How? The models aren't trained on compressed text tokens nor could they be if I understand it correctly. The models would have to uncompress before running the raw text through the model.

the_arun•40m ago
That is what I am looking for. a) LLMs are trained using compressed text tokens and b) use compressed prompts. Don't know how..but that is what I was hoping for.
iambateman•1h ago
I’ve started asking Claude to write tutorials that live in a _docs folder alongside my code.

Then it can reference those tutorials for specific things.

Interested in giving this a shot but it feels like a lot of infrastructure.

zzzeek•20m ago
Yeah this is what I do, you want the knowledge in md files , but currently you don't want to stuff up the context with everything you know every time. I may be wrong here but my impression is the way that "context" is special and very limited in size vs "things the LLM is trained on" is still an unsolved problem getting AI to act like an "assistant" , AFAICT.
asdev•1h ago
The problem is you need to tell prompt Claude to "Store" or "Remember", if you don't it will never call the MCP server. Ideally, Claude would have some mechanism to store memories without any explicit prompting but I don't think that's currently possible today.
jMyles•1h ago
Heh, I'm building the same thing this week (albeit with postgres rather than redis). I bet like 15% of the people here are.
iamleppert•1h ago
I'm not seeing how this is any different than a standard vector database MCP tool. It's not like Claude is going to know about any of the things you told it to "remember" unless you explicitly tell it to use its memory tool like shown in the demo, to remember something you've stored.
bananapub•54m ago
how did you benchmark this against much less convoluted solutions, like "a text file"?

how much better was this to justify all that extra complexity?

datadrivenangel•38m ago
How does Claude know when to try and remember?

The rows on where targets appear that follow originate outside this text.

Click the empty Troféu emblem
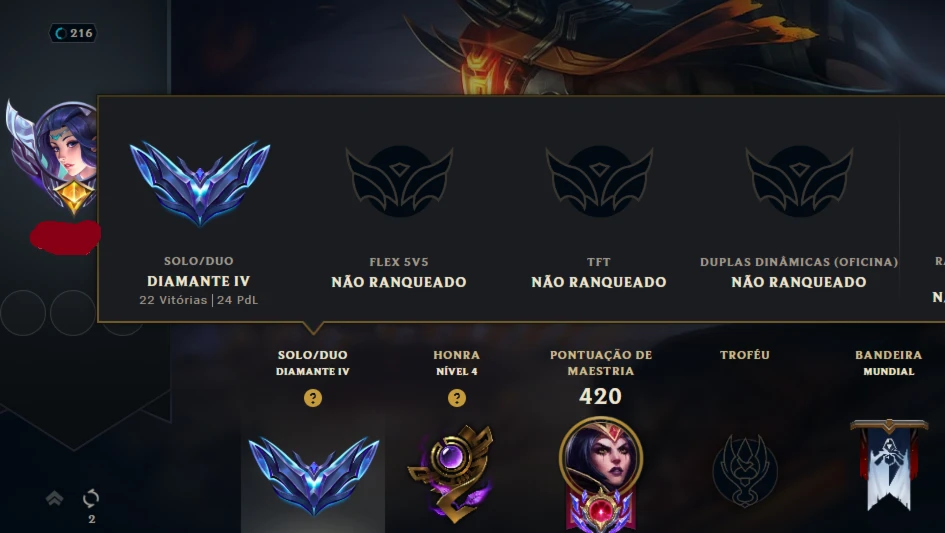Image resolution: width=945 pixels, height=533 pixels. tap(745, 470)
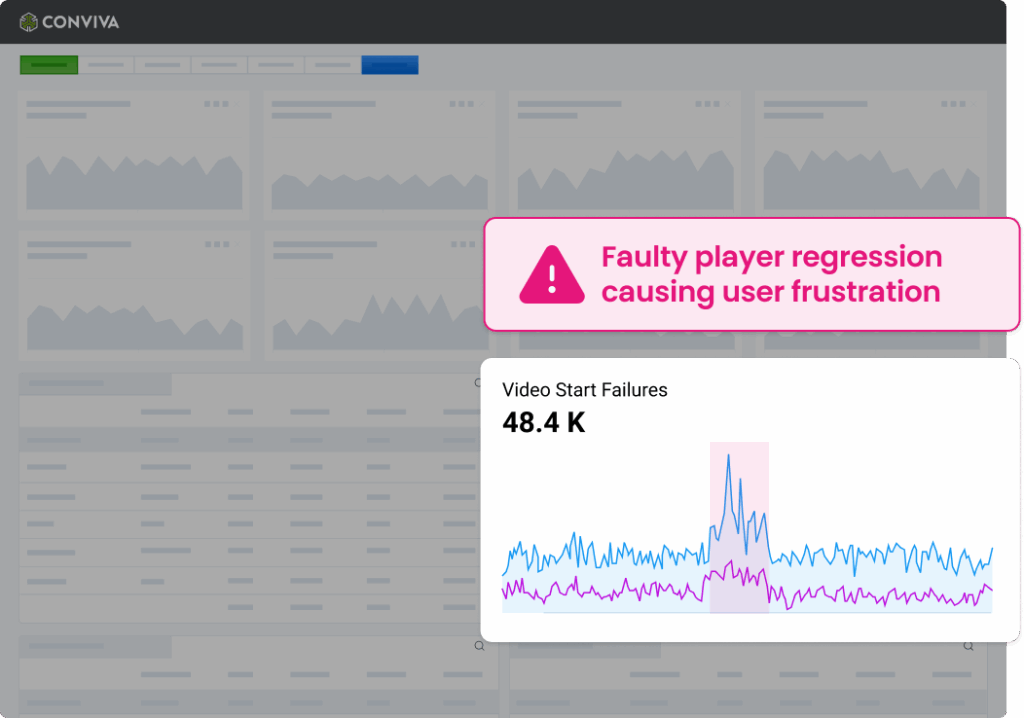Select the white tab next to the green tab

tap(105, 65)
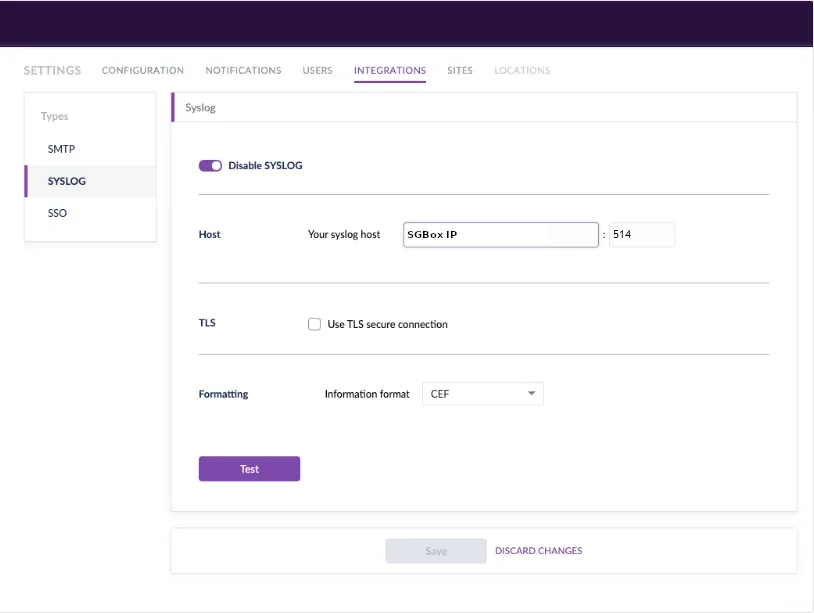Switch to the CONFIGURATION tab
814x613 pixels.
pos(142,70)
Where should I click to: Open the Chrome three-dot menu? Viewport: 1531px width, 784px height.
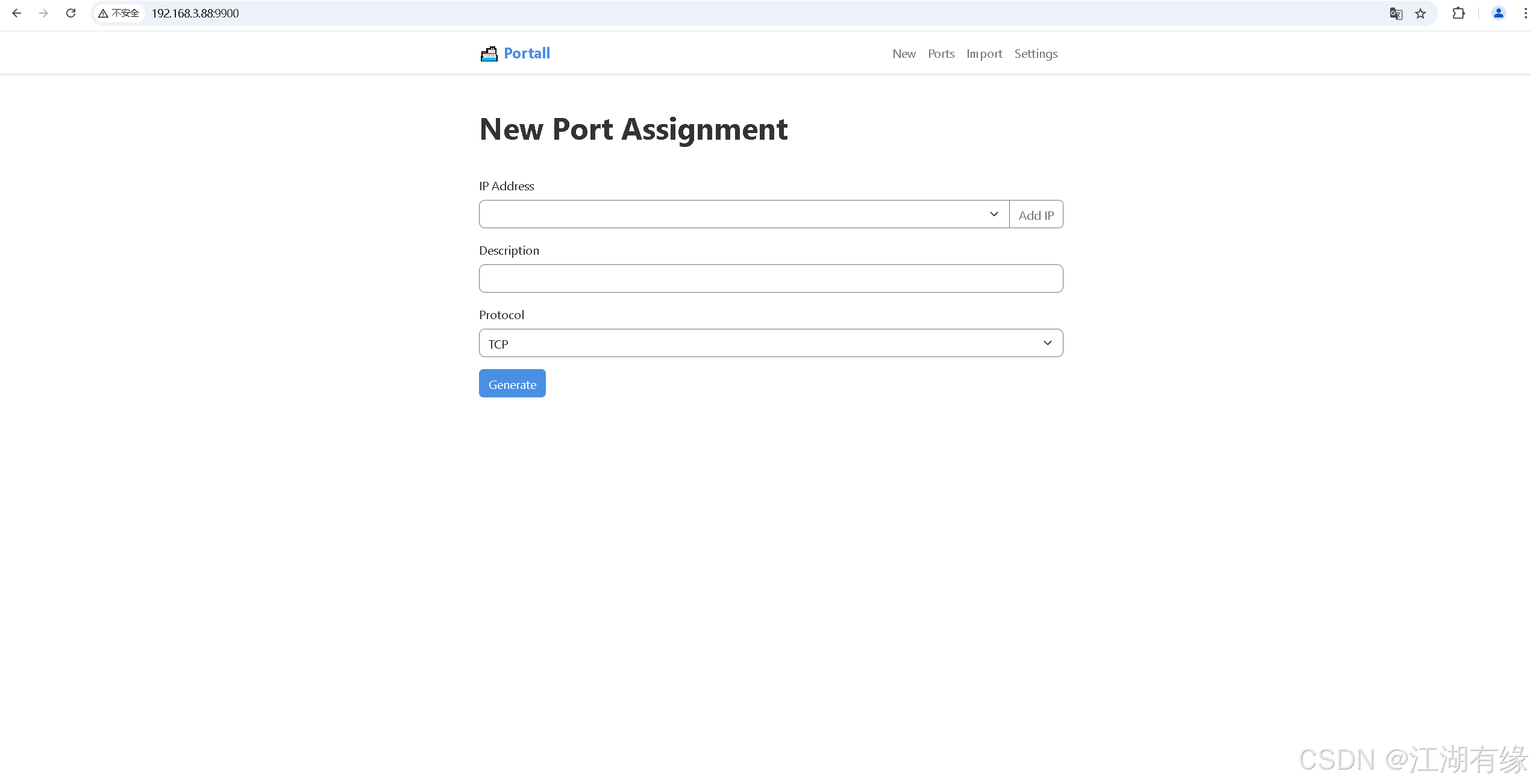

Often memory works too well and crowds out new things, so how are you balancing that?

daxfohl•31m ago
I'm surprised Anthropic doesn't offer something like this server-side, with an API to control it. Seems like it'd be a lot more efficient than having client manually reworking the context and uploading the whole thing.
ryan29•16m ago
Who should own the context?

Imagine having 20 years of context / memories and relying on them. Wouldn't you want to own that? I can't imagine pay-per-query for my real memories and I think that allowing that for AI assisted memory is a mistake. A person's lifetime context will be irreplaceable if high quality interfaces / tools let us find and load context from any conversation / session we've ever had with an LLM.

On the flip side of that, something like a software project should own the context of every conversation / session used during development, right? Ideally, both parties get a copy of the context. I get a copy for my personal "lifetime context" and the project or business gets a copy for the project. However, I can't imagine businesses agreeing to that.

If LLMs become a useful tool for assisting memory recall there's going to be fighting over who owns the context / memories and I worry that normal people will lose out to businesses. Imagine changing jobs and they wipe a bunch of your memory before you leave.

We may even see LLM context ownership rules in employment agreements. It'll be the future version of a non-compete.

gmerc•20m ago
Every single persistent memory feature is a persistence vector for prompt injection.